OPIOID-PEPTIDES WITH DIFFERENTIAL AFFINITY FOR MU-RECEPTOR AND DELTA-RECEPTOR DECREASE SENSORY NEURON CALCIUM-DEPENDENT ACTION-POTENTIALS

Abstract

Opioid peptides were reported to decrease the Ca component of action potentials in a dose-dependent and naloxone-reversible manner consistent with mediation by opiate receptors. To clarify the relation of .mu. and .delta. opiate receptors to decreases of somatic Ca-dependent action potential duration, the potency of 2 opioid peptides which have different affinities for .mu. and .delta. opiate receptors, Leu-enkephalin and morphiceptins, were investigated in mice.

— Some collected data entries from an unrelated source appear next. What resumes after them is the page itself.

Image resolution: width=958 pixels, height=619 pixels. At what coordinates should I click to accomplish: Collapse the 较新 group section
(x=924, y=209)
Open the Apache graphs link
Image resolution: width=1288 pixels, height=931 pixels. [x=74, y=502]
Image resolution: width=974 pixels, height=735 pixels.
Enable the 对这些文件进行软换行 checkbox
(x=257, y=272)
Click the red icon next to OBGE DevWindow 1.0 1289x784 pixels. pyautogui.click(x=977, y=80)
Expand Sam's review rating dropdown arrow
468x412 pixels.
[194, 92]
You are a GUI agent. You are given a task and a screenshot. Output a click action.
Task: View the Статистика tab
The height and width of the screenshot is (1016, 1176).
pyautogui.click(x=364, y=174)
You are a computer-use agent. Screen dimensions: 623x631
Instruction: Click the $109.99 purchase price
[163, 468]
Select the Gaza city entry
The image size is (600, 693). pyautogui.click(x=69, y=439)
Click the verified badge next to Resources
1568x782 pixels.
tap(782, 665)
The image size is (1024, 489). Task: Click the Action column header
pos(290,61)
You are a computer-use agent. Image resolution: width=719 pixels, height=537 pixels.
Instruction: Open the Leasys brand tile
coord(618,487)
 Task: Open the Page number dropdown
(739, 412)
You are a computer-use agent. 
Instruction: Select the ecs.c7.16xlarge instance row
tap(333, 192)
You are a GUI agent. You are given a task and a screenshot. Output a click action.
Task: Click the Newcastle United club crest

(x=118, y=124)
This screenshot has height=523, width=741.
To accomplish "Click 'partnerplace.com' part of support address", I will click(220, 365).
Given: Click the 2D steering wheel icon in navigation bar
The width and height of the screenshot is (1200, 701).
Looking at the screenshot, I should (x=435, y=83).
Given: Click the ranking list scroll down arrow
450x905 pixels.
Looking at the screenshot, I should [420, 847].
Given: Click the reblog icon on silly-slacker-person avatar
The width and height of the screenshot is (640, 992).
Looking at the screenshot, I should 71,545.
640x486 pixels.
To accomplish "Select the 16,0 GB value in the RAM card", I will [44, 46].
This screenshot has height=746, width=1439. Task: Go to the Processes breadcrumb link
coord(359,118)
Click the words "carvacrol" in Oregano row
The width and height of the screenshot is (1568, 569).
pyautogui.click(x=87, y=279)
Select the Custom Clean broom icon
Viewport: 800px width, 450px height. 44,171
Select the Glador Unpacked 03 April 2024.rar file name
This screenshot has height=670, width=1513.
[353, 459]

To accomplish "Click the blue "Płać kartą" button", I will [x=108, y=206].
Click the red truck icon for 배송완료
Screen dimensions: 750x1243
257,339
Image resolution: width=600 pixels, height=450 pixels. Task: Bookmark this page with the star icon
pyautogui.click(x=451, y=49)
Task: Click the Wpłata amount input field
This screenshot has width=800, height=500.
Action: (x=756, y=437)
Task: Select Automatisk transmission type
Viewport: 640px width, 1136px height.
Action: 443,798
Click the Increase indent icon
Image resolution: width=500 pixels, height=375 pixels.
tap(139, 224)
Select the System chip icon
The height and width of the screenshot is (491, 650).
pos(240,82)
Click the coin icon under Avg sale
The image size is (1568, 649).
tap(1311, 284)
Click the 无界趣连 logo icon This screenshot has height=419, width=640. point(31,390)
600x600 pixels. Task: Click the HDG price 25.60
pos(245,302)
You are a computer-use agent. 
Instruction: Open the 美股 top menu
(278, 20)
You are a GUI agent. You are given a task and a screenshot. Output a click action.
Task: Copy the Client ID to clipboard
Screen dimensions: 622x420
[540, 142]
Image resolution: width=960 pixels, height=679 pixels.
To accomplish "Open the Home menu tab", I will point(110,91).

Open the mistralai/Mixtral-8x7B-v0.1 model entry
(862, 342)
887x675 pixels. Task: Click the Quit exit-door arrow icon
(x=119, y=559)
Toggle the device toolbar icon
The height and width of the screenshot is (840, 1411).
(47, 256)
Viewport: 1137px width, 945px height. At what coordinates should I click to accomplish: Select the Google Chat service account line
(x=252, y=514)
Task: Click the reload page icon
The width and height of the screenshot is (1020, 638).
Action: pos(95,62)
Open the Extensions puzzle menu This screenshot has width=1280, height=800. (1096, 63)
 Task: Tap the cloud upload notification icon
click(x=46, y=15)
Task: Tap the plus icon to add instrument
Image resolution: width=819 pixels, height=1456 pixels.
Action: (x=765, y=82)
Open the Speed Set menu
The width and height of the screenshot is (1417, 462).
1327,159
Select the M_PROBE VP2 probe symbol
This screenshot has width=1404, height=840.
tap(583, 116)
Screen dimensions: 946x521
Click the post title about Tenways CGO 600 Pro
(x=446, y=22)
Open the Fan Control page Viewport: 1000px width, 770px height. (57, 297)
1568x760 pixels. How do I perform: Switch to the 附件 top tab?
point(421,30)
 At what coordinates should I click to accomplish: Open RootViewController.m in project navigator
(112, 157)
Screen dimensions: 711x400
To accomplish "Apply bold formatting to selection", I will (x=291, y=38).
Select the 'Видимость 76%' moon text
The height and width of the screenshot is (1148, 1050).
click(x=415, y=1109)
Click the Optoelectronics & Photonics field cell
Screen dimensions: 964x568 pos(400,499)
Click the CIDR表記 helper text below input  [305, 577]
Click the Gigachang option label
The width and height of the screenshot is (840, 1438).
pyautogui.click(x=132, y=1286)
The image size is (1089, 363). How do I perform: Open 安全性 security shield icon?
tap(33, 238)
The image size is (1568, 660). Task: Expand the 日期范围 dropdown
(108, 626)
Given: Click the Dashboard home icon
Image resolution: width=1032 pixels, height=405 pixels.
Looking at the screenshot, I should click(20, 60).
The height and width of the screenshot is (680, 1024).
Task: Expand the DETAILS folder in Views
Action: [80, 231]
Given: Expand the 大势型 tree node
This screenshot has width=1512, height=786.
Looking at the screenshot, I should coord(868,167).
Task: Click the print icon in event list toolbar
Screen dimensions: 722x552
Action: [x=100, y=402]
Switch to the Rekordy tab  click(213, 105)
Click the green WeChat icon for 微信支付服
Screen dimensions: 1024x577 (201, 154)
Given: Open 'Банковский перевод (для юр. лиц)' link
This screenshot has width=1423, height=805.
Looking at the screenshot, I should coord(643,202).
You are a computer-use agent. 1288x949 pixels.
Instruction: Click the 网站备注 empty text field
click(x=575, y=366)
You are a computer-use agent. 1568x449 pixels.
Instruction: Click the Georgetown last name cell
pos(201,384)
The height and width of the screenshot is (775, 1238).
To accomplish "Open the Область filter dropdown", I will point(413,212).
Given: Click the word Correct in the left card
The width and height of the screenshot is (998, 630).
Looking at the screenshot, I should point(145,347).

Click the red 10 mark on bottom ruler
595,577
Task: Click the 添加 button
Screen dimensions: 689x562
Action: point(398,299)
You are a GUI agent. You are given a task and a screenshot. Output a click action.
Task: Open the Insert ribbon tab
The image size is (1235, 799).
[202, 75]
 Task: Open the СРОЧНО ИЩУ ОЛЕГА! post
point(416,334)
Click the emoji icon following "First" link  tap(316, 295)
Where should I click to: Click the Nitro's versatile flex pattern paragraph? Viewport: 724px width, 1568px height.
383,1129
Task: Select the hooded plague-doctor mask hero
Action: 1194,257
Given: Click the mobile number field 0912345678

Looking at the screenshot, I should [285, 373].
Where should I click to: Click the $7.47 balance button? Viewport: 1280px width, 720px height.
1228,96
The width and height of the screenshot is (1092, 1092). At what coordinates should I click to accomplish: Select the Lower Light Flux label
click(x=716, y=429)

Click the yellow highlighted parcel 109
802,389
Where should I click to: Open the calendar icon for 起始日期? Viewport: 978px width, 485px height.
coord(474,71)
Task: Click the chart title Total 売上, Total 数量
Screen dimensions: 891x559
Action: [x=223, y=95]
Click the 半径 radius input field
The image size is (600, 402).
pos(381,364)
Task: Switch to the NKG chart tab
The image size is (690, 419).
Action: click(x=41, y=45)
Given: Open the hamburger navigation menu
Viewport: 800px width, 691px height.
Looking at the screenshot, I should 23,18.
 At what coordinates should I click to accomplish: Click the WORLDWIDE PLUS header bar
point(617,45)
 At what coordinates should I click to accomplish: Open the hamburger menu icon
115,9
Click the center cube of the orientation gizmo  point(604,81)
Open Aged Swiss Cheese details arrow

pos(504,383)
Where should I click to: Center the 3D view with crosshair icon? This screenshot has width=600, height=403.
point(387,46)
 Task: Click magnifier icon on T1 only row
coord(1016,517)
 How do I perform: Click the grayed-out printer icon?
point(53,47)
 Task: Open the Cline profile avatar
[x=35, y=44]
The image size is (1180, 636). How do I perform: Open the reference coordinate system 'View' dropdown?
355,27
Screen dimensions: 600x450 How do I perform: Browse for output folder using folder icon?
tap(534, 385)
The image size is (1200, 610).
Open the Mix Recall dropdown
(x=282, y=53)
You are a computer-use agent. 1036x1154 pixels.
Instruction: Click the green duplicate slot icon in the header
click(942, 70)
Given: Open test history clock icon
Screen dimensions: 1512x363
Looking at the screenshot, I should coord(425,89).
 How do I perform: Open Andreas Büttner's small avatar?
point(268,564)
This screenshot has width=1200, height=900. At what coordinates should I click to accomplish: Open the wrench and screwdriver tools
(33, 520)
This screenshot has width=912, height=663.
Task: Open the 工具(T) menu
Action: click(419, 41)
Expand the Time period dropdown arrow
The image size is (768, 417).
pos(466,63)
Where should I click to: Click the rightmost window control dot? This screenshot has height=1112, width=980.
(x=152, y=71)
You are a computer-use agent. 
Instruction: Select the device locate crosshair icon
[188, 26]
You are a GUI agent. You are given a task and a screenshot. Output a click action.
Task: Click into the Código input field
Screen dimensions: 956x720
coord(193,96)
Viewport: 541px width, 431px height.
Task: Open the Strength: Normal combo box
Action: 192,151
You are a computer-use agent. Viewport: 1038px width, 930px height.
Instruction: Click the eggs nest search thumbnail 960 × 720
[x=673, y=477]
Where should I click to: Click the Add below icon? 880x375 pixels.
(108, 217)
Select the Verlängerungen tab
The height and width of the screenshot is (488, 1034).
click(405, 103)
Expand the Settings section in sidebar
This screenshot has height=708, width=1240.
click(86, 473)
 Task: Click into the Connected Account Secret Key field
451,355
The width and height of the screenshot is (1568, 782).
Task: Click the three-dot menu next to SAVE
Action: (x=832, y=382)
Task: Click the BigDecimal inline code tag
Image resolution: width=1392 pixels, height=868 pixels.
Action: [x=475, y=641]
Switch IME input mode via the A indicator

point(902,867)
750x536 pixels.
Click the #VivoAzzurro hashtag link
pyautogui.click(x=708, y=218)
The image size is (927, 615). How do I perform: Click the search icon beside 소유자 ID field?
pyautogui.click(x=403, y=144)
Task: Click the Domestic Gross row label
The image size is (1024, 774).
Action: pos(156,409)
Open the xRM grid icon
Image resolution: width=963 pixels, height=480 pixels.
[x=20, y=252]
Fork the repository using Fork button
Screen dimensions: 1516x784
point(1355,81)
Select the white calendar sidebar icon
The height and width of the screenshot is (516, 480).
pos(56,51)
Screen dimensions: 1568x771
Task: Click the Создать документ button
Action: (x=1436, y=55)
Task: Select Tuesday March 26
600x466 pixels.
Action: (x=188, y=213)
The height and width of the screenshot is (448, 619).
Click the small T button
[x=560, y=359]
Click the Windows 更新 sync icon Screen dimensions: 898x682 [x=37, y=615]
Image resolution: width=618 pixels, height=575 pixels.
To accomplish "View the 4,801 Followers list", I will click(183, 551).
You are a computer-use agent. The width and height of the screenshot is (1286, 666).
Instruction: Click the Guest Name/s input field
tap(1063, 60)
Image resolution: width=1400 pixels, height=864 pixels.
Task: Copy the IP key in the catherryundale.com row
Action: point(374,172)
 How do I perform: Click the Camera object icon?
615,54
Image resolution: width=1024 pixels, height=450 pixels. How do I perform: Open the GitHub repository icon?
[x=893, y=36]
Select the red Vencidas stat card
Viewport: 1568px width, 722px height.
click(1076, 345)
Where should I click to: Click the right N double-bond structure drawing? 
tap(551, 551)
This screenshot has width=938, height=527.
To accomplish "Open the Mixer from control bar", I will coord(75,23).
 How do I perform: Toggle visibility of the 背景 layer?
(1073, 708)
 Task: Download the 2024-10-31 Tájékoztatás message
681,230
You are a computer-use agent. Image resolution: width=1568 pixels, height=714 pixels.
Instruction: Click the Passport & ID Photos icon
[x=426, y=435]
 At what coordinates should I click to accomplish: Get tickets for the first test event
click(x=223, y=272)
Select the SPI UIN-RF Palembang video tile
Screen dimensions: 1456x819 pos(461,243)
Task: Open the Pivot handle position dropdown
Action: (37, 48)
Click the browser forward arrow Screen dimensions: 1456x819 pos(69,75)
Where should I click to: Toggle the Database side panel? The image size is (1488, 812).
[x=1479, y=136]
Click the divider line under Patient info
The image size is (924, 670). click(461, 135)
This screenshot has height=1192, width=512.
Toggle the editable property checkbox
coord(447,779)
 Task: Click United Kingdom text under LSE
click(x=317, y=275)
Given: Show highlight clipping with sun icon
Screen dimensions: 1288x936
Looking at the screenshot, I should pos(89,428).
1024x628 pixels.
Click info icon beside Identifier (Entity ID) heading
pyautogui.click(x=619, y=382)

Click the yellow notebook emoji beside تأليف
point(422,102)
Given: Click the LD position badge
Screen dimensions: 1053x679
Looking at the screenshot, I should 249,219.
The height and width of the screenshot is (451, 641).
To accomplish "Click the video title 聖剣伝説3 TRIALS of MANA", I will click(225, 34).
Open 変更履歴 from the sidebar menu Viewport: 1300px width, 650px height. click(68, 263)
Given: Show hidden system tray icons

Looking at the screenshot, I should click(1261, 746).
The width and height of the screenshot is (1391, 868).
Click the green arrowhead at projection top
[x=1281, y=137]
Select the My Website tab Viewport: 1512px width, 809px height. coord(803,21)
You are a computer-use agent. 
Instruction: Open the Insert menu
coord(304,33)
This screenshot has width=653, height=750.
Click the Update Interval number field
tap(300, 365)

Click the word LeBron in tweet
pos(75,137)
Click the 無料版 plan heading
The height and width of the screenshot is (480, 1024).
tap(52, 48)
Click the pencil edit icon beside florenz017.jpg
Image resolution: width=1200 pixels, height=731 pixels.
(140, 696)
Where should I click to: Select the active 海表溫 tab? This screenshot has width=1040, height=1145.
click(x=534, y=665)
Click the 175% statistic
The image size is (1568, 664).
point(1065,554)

The hypothesis that Leu-enkephalin would be .apprx. 1000-fold more potent than morphiceptin on dorsal root ganglion (DRG) neurons if .delta. receptors mediated decreases of DRG neuron somatic Ca-dependent action potentials, but these ligands would be approximately equipotent if .mu. receptors mediated opiate actions were tested. Because naloxone was reported to have a higher affinity for .mu. receptors in comparison with .delta. receptors agonist sensitivity to naloxone antagonism was also investigated. When morphiceptin and Leu-enkephalin were tested at equimolar concentrations on individual DRG neurons, a heterogeneous pattern of response to the 2 opioid peptides was obtained. The response pattern ranged from Leu-enkephalin and morphiceptin producing equal effects to Leu-enkephalin but not morphiceptin decreasing action potential duration. DRG neurons that responded only to Leu-enkephalin were .apprx. 100-fold less sensitive to naloxone antagonism than DRG neurons that responded equally well to both opioid peptides. DRG neurons that responded to both opioid peptides but better to Leu-enkephalin were intermediate in sensitivity to naloxone antagonism. Evidently, both .mu. and .delta. opiate receptors mediate decreases in somatic Ca-dependent action potentials of DRG neurons. A variable receptor distribution may exist such that a proportion of DRG neurons have either predominantly .mu. or .delta. receptors, while some DRG neurons have both receptor types on their somatic membranes.